There is no need for a whole integrated (and expensive) software suite.

Preferred environments (in descending order): JVM (binaries) > Windows > Linux console > web app

2
  • FYI: IMHO the answer does not meet the requirement "no fundamental restrictions on commercial use". See comment there Commented Apr 13, 2016 at 7:27
  • I'm uncertain what is considered a duplicate in this stack exchange. My question Deep-learning gratis TTS for English on Desktop (Linux) might have a big overlap in answers, but as the restrictions are not the same, the questions are not really duplicates. Commented Feb 22, 2023 at 6:59

2 Answers 2

9

You could take a look at IVONA Text to Speech.

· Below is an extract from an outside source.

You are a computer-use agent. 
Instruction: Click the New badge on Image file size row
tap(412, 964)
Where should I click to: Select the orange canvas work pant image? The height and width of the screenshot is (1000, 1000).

It's not free but it does meet all of your other requirements:

  • Multiple voices (with additional voices available)
  • Multiple languages (with additional languages available)
    • American English
    • British English
    • German
    • Spanish
    • French
    • Italian
  • High quality (from my experience* anyway)

* One thing I will note, is that I have only used the IVONA Text to Speech voices for Android and I am basing my assessment of the quality level of the voices off this.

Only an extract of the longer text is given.